* [Aim of the exercise]
Each line below from the "Gallery (872, 91)" line through the "APPLE (92, 2116)" line, those two included, must be restated word for word; the pictures must not be.

* [Data]
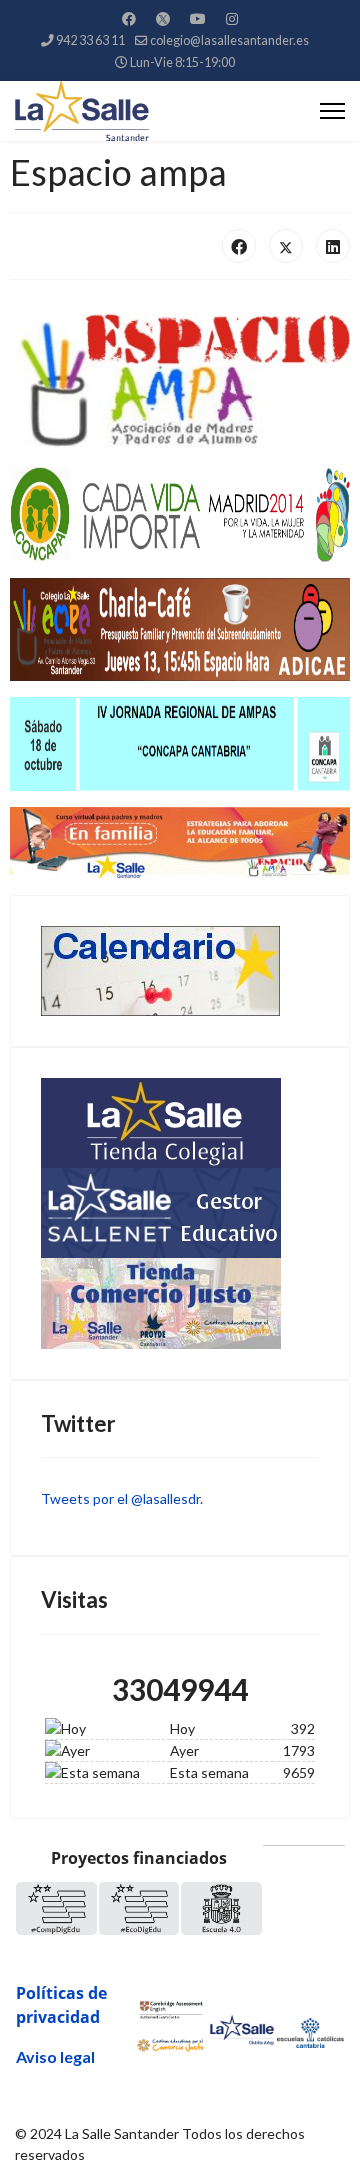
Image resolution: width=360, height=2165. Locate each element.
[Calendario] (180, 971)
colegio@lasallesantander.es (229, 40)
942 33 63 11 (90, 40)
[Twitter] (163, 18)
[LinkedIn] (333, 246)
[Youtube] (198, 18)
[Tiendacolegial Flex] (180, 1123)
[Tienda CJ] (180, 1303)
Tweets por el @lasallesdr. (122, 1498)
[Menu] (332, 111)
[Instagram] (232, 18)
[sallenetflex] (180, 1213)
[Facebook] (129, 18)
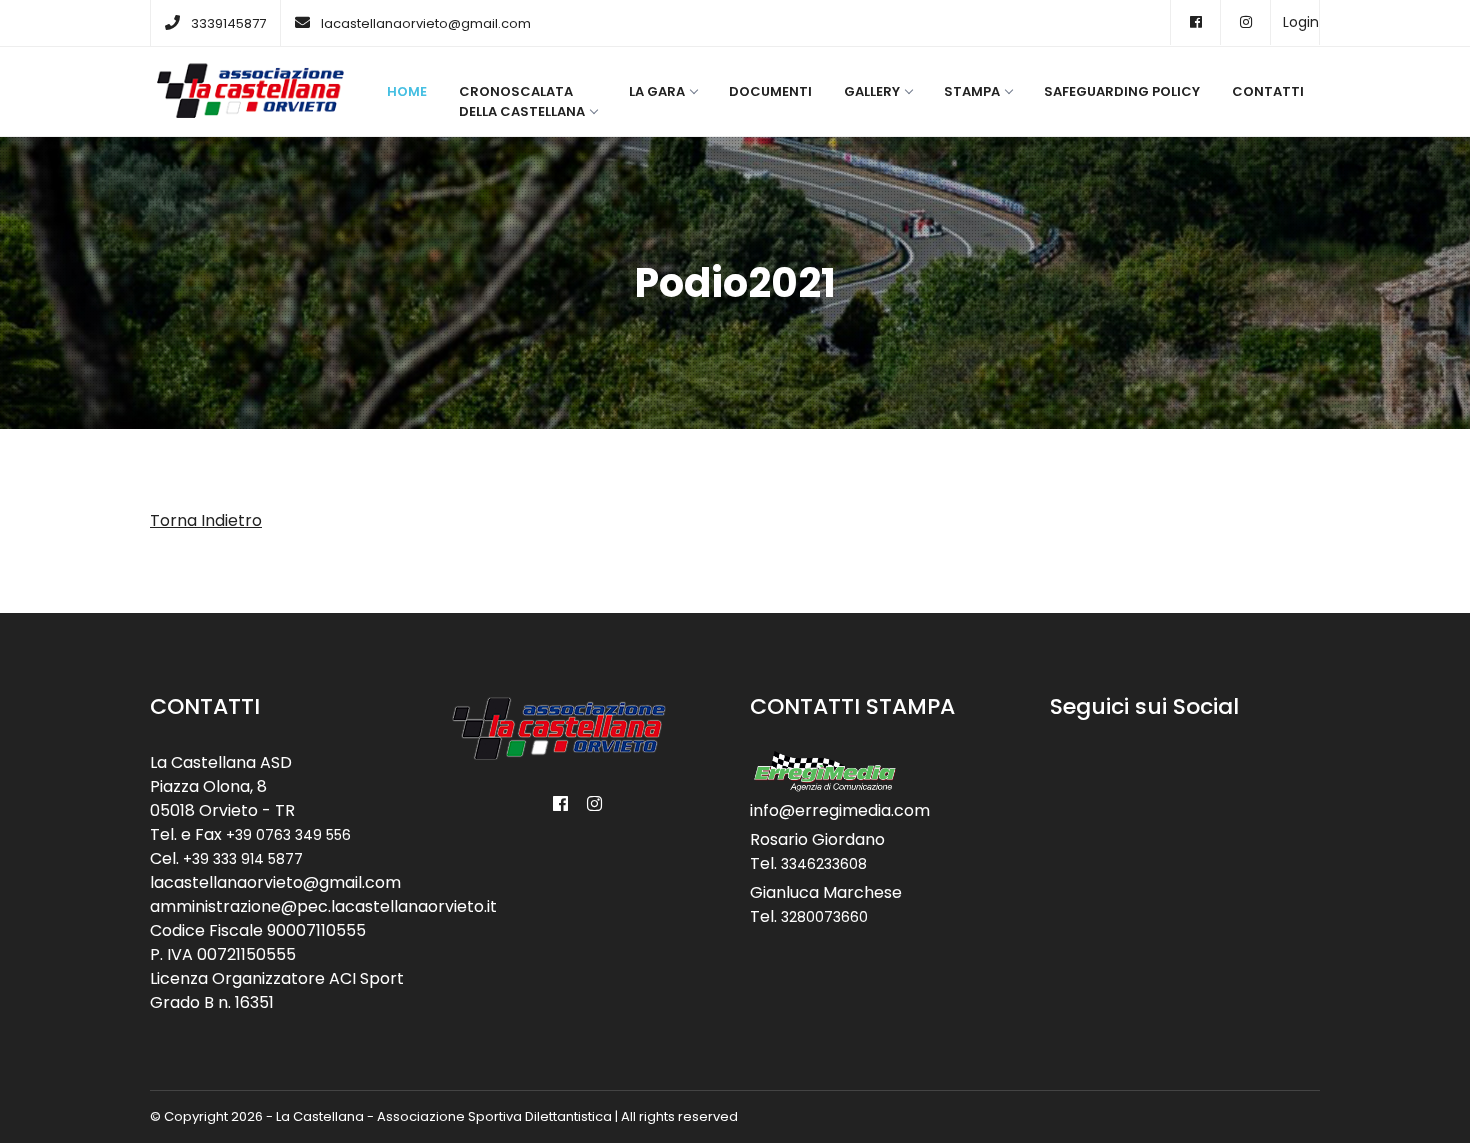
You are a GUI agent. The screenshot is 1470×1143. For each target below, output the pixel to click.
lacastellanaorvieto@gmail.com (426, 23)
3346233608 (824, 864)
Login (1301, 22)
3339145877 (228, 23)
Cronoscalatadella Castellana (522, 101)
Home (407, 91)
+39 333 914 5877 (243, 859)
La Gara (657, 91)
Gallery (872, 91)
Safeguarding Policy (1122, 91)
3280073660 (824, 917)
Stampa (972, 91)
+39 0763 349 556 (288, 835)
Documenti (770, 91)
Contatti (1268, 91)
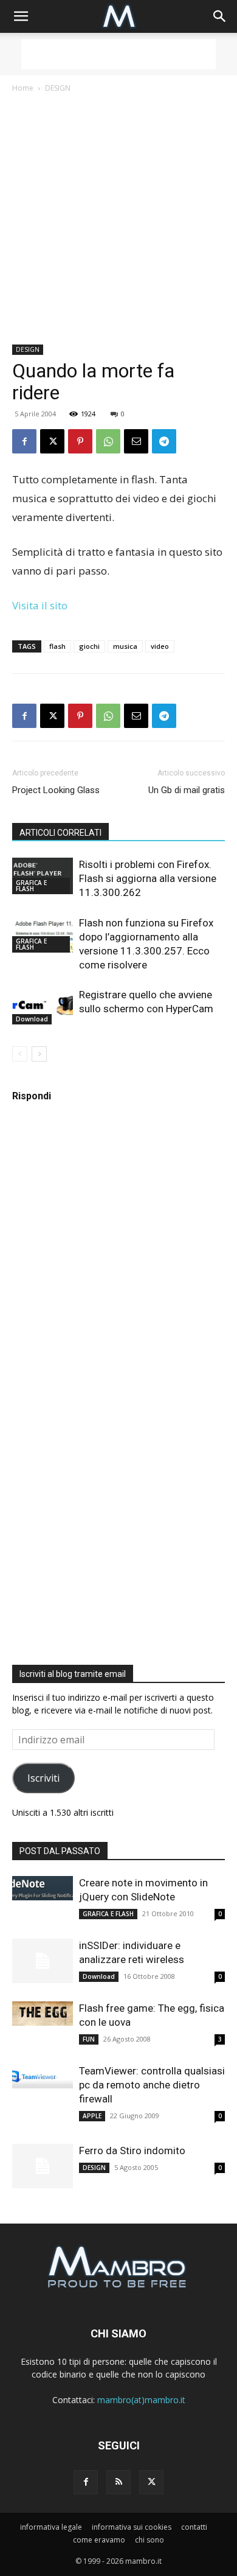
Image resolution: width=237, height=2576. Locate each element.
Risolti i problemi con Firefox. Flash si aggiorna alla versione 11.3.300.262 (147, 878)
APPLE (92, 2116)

==

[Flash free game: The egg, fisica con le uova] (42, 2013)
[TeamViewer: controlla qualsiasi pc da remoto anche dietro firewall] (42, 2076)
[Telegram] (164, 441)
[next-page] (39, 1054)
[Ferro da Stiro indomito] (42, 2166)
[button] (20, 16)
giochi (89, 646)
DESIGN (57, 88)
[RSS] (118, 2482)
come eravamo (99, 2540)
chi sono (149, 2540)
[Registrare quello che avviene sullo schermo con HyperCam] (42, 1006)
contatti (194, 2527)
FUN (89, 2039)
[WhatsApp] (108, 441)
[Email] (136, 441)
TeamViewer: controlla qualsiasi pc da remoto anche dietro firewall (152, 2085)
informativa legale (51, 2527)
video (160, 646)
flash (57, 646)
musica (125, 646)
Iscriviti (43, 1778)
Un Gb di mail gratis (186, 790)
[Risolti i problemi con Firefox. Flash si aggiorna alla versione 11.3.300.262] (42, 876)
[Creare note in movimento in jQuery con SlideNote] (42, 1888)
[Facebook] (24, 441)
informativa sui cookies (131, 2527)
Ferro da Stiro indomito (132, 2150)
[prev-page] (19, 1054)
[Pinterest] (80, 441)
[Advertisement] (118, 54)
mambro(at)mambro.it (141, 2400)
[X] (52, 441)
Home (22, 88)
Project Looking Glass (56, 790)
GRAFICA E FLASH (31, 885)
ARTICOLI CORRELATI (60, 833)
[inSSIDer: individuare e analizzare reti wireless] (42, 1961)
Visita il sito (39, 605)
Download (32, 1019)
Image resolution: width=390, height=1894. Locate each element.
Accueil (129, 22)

* [Response for this exercise]
Gallery (872, 91)
Safeguarding Policy (1122, 91)
3280073660 (824, 917)
Stampa (972, 91)
+39 0763 349 556 (288, 835)
Documenti (770, 91)
Contatti (1268, 91)
Image resolution: width=237, height=2576. Locate each element.
Risolti i problemi con Firefox. Flash si aggiorna alla versione 11.3.300.262 (147, 878)
APPLE (92, 2116)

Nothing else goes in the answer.